Кажется, иммунитет Руслана оказался хуже, чем у подростка.
Вихлянцев поспешил надеть хотя бы пиджак. Он обернулся к Даниле, кажется, окончательно заснувшему. Он даже не потрудился вытащить пиджак из-под себя, так и задремал. В какой уже раз Руслан вздохнул именно из-за этого рыжего недоразумения и попытался аккуратно вытащить одежду из-под задницы Данилы.
Как вы думаете, насколько плохо будет выглядеть человек, кажется, лапающий вас в то время, когда вы заснули?
Не настолько ужасно, чтобы завизжать, но настолько, чтобы истеричными взбрыкиваниями его оттолкнуть.
Даня промазал и скользнул ногой по боку Руслана. Если бы он наблюдал за этим со стороны, он бы позвал всех своих друзей и засмеял двоих с ног до головы и еще долго бы шутил.
Но друзей рядом не было. Данила, правда, быстро восполнил их отсутствие — сам нервно заржал и уже в шутку и из вредности попытался лягнуть учителя.
— Да успокойся ты! —нахмурился Руслан, изловчился, и поймал худую ногу на полпути, — Еще закричи, что насилуют!
— А вот и закричу! — обиженно возмутился Данила и попытался вырваться.

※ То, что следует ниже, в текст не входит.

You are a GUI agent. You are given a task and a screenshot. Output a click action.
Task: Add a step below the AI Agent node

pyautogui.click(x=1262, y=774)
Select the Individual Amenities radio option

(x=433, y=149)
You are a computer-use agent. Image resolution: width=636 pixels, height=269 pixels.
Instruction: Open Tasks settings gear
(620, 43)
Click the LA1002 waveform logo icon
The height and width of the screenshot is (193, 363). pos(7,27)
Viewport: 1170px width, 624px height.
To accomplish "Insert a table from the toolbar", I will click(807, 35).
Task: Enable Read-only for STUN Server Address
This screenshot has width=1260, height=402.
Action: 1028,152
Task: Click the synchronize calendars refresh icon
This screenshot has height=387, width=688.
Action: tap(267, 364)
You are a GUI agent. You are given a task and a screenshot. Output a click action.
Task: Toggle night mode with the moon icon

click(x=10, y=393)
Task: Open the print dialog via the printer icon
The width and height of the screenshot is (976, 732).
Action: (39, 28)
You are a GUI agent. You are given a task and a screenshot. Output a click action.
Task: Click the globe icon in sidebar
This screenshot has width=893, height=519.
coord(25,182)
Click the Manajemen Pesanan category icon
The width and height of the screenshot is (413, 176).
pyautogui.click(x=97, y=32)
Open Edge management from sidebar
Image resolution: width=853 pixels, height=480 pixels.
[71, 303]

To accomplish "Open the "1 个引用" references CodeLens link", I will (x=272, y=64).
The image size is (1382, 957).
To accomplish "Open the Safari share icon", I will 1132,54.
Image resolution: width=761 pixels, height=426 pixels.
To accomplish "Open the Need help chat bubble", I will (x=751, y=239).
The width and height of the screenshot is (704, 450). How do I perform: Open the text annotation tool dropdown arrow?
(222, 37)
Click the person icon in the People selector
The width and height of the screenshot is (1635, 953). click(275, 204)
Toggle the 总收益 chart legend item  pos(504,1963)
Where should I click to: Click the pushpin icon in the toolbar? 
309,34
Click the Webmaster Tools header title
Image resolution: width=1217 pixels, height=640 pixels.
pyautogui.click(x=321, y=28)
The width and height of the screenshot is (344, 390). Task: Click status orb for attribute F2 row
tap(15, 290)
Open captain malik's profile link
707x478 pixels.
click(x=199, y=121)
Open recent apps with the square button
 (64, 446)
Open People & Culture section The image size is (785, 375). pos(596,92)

— Ну прибежит уборщица, и что? Тряпками меня закидает? Это, конечно, страшно, но давай обойдемся без этих крайних мер? — Вихлянцев отошел на расстояние вытянутой руки и отпустил брыкающегося ученика, — Я всего хотел свой пиджак взять. И вообще, верни уже всю мою одежду на родину!
— А я только пригрелся… — заворчал Данила, стаскивая с себя рубашку и тут же накидывая свою, — сколько я проспал?
— Совсем немного, около часа. Твоим синякам под глазами это не помогло, но дикция стала лучше, чем у запойника. Как я понимаю, это наилучший результат за последние несколько лет? — Руслан уже деловито застегивал пуговицы рубашки.
— До вашей, конечно, далеко. На чем таком интересном тренировались? — дерзко съязвил Поперечный и тут же прикусил язык: кажется, это было слишком.
Но, к удивлению Данилы, Руслан усмехнулся. Скорее мрачно, чем правда веселясь, но хотя бы не вмазал, как давно бы следовало.
— Ну и шутки у вас, Поперечный, — передразнил Руслан, — И как тебя еще родители терпят?
Краем глаза Вихлянцев заметил, как ученик весь подобрался и оскалился. Сразу понял, что сморозил что-то не то, хотел извиниться, но как только повернулся — его собеседник схватил потертый портфель, скорчился, будто съел лимон и буквально вылетел из лабораторной. Руслан даже не успел ничего возразить, но поймал взгляд, полный враждебного недоверия и обиды.
То ли обиды на учителя, то ли на себя, то ли на родителей, от упоминания которых тошнило.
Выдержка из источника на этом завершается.